Up 「数学教育学」達観 作成: 2014-11-24
更新: 2014-11-27


    「数学教育学は数学教育学でなくてよい」

    「数学教育学」をする者にとって,「数学教育学」の意味は自分のカラダづくりである。
    自分の鍛錬として「数学教育学」を行う。
    人や社会のためではない。

      自分の行う「数学教育学」は,人や社会のためになるというものではない。「ためにはなる」を言えば,「人や社会の迷惑にはなるが,ためにはならない」となる。
      どういうこと?
      ひとは「役に立つ」をしようとする。その行うことは,一つの極を択って,それを敷くことである。これは,他を退けることである。
      実際,「改革」を立てる者は,世代忘却の体(てい)で,昔から相変わらずの「A v.s B」の対立図式を持ち出し,一方の側につき,これを敷こうとする者である。
      現前は事物の均衡相であるから,<一つ>を敷延しようとすることは,<強引>になる。<強引>は, 「迷惑にはなるが,ためにはならない」となる。

    「数学教育学」は,自分のカラダづくりのために用いるもの,鍛錬として用いるものであるから,これは手段である。
    目的に至れば捨てられる階段である。
    したがって,「数学教育学」は数学教育学である必要はない,となる。

      「数学教育学」は数学教育学でなくてよいとなると,自分が「数学教育学」を択ったのは得だったのか損だったのかが,自問されてくる。
      これは,「数学教育学」は鍛錬の階梯としてどうなのかという問いである。

      ひとは自分の修行経験を結果オーライにするものであるが,それでも「数学教育学」は鍛錬の階梯として不足はない。
      数学教育学は,守備領域がとんでもなく広い。
      よって,これに携わることは,修行項目が多岐にわたるということである。( II 部「修行項目」)
      そしてこれは,自分の世界がいくらでも大きくそして深くなっていくということである。

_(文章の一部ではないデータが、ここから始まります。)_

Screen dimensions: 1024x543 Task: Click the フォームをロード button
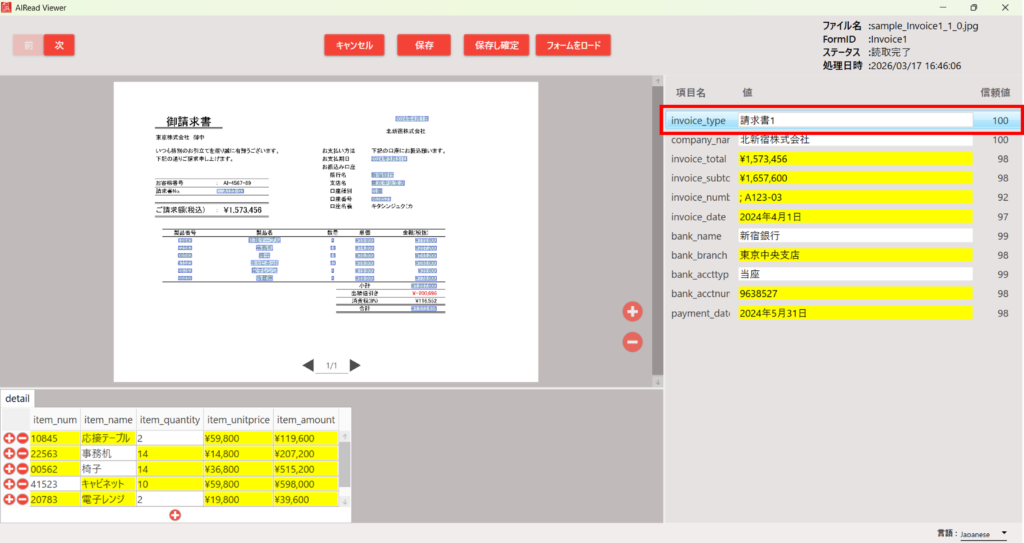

    「数学教育学をしないために数学教育学をする」

    数学教育学をするのは,修行である。
    修行として行っているその数学教育学は,修行の未熟な相である。
    修行が極まることは,その数学教育学をしなくて済むようになることである。
    こうして,修行は,数学教育学をしないために数学教育学をするものである。